#### Instructions to follow
Answer these from the article on anti-foraging laws that follows:
(a) What is the title of the 1962 book whose vegetable chapter opens by praising foraged plants?
(b) On which streaming service's show was Alan Bergo featured?
(c) Which three wild-harvested ingredients does the article list as offered by Foraged Market?

The Racism of Anti-Foraging Laws
Anti-harvest laws in the US were designed to systematically repress Black, Indigenous, and poor rural communities - so why do they persist?
What do you think of when you hear the word ‘foraging?'
Does it evoke scenes of ancient hunter-gatherers chewing on pieces of grass? Do you imagine early colonists gathering apples from a wild orchard? Or maybe you remember your rural neighbors in the 50s, collecting nuts to roast on an Autumn evening. Do you just think of TikTok?
Foraging - the act of harvesting wild-grown foods - may conjure a wide variety of images for any culture, but those of us in North America can have a particularly hard time aligning our concepts of the act. Although for many young people, foraging may feel like a new phenomenon, the activity of foraging and the novelty of wild foods have ebbed and flowed from American cultural interest for more than a century - often increasing in times of economic crisis. One can trace an increase in published foraging guides alongside the growth of the environmentalist movement in the late 19th century, and James Beard even opens the vegetable chapter in his 1962 “American Cookery” by touting the flavors and fantasy of foraged plants. Today, foraging has seen newfound interest and participation from many ages and peoples - though it can be hard to quantify that growth, given a lack of research into the industry.
Where formal research evades, however, anecdotal research abounds. Take, for example, Alexis Nelson, whose quippy TikToks about foraging have garnered her millions of followers, commercials, a book deal, and a recent segment on Jimmy Kimmel Live! She’s not alone either - Alan Bergo, who was featured on Hulu’s new “Chef vs Wild” foraging-cooking show, won a James Beard award last year for his latest video series on cooking with wild flavors. Google search terms for words related to “foraging” have increased steadily for more than a decade, and businesses like Foraged Market now offer consumers direct access to unique wild-harvested ingredients: pine bud syrup, acorn flour, and mushroom salt to name a few.
The novelty of unique gastronomy is hardly the only reason for loving wild foods. Foragers often cite the physical and mental benefits of increased physical activity in nature, as well as the health benefits of a more diverse local diet. And it’s not only individual foragers that benefit from foraging: foragers are commonly conservationists, using their harvest practices as a method of understanding, monitoring, and supporting their local ecosystems. Foraging is a visceral, tactile engagement with the natural world, and it benefits people, communities, and the environment alike. Most foragers will tell you that foraging is for everyone - that it’s free and accessible. That’s true. But like most activities, its accessibility varies across regions and racial groups.

#### Data excerpts

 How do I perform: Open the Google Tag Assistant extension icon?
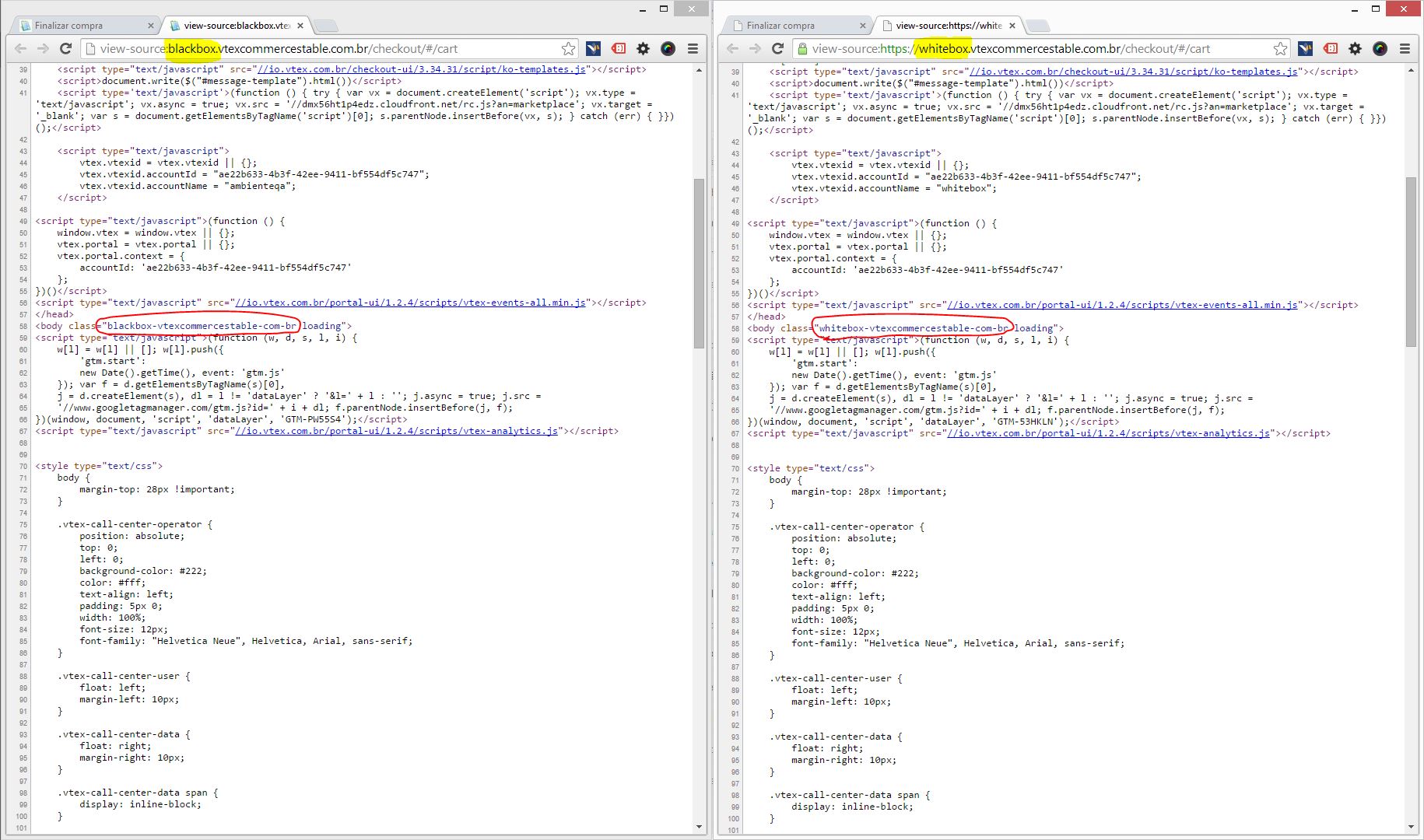coord(617,48)
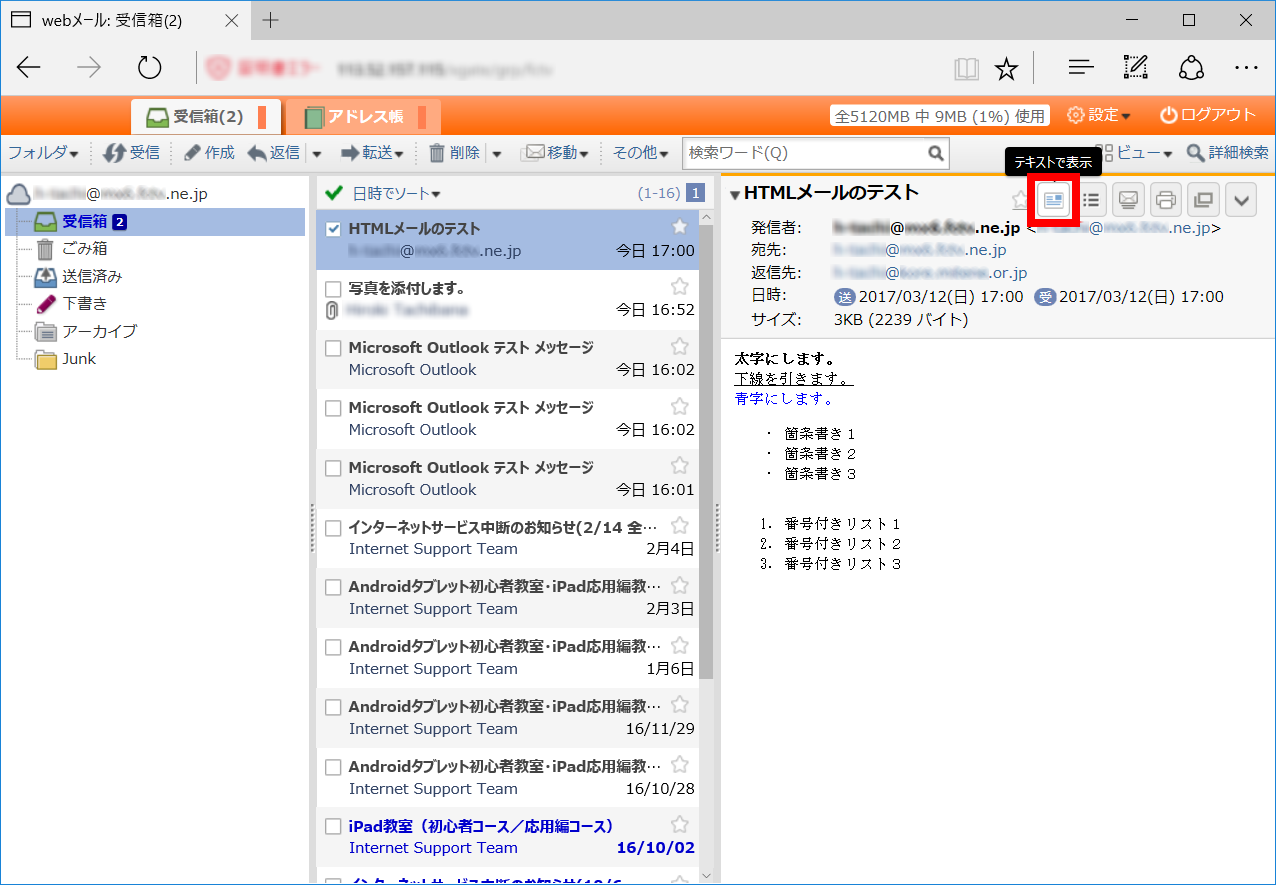Switch to the アドレス帳 tab
Image resolution: width=1276 pixels, height=885 pixels.
point(364,117)

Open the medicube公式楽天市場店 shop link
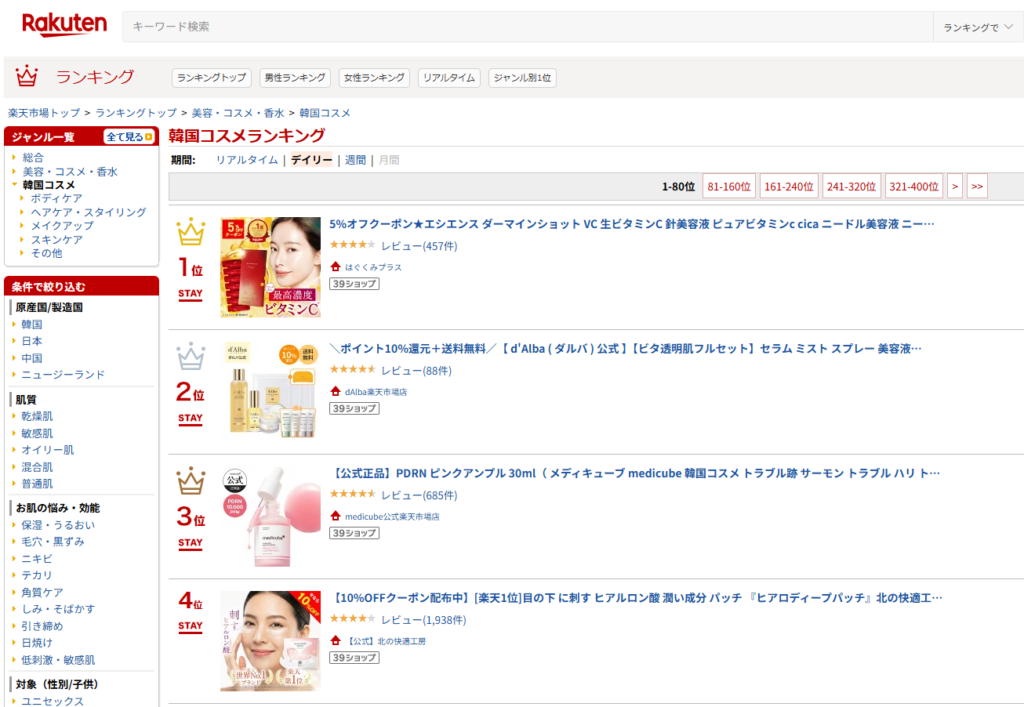pyautogui.click(x=392, y=516)
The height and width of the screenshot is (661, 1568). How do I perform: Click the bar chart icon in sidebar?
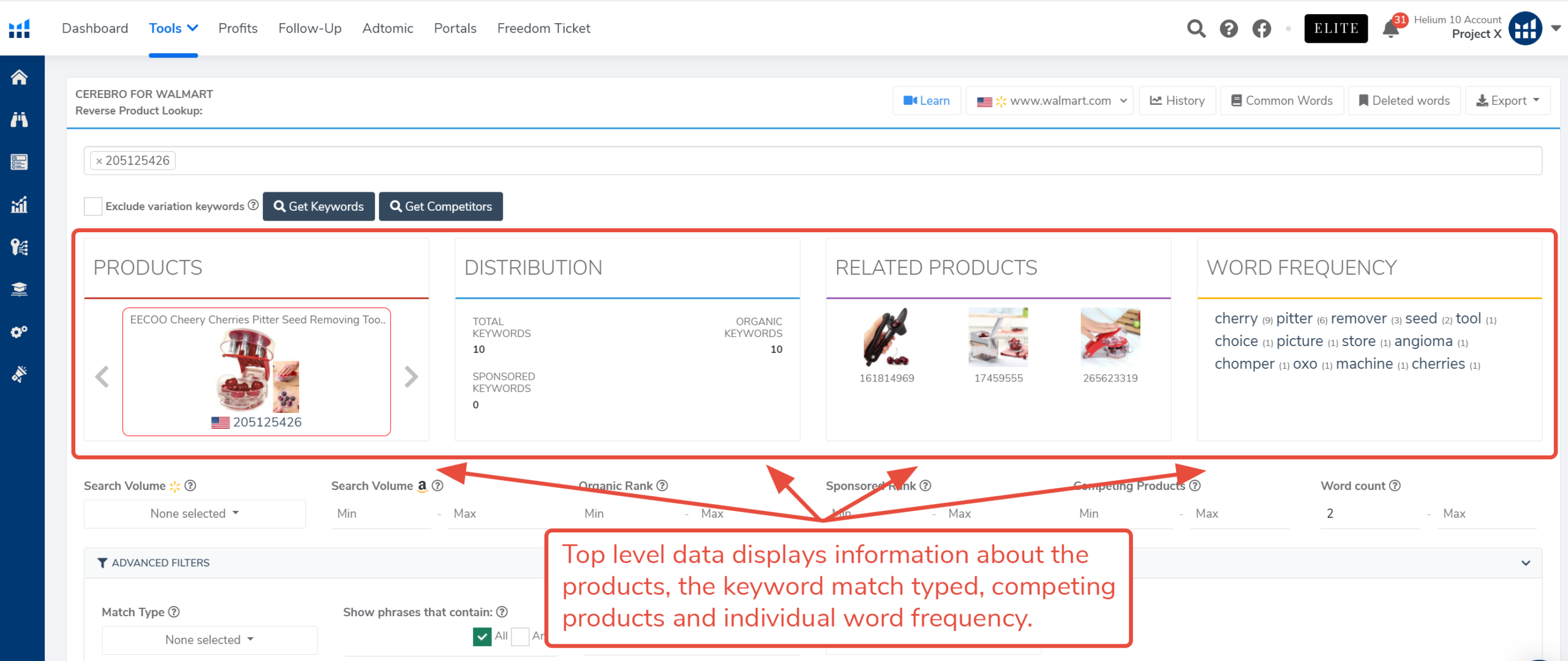(x=19, y=205)
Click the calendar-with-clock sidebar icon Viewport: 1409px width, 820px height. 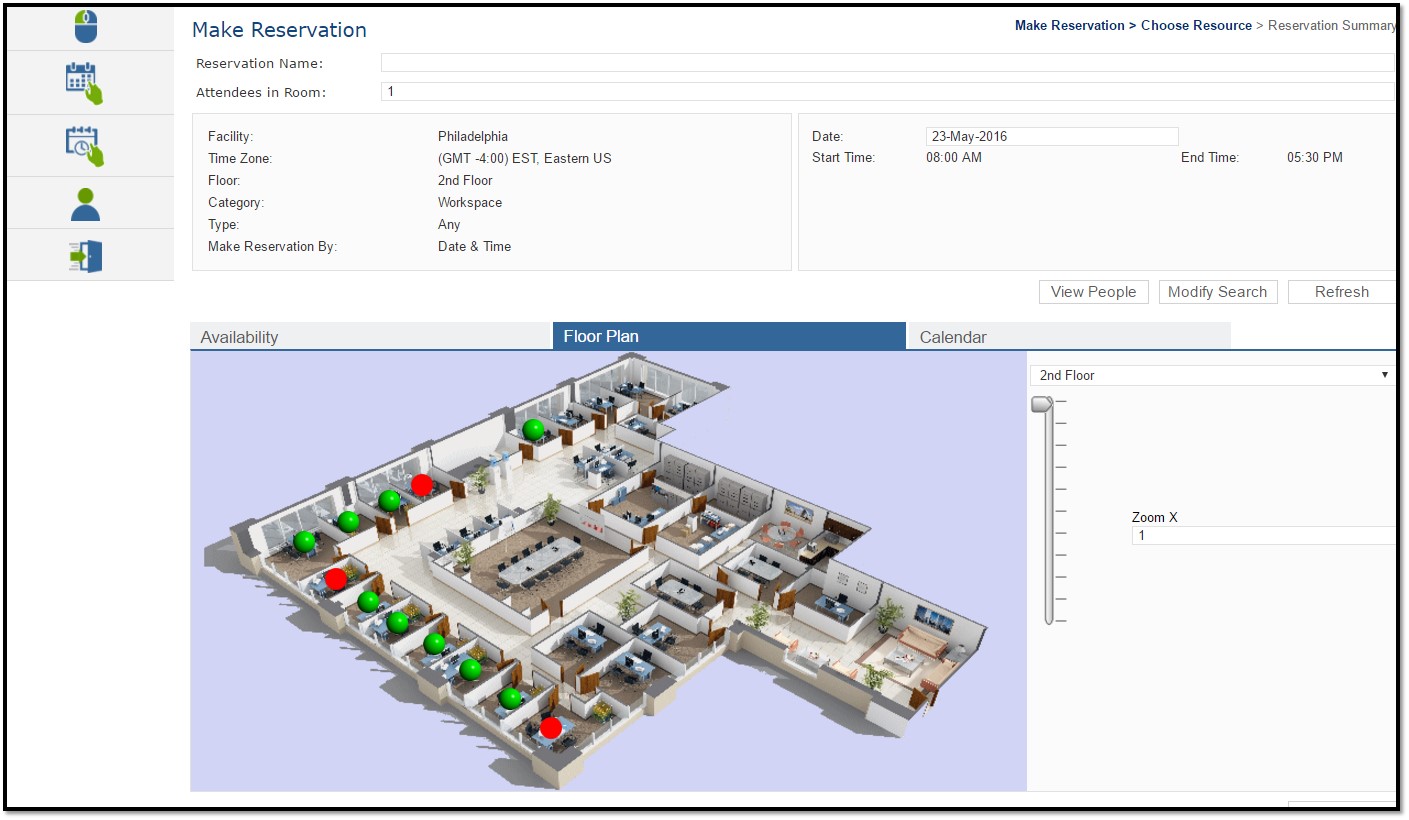pos(85,146)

#### Completed task
(a) "American Cookery"
(b) Hulu's "Chef vs Wild"
(c) Pine bud syrup, acorn flour, and mushroom salt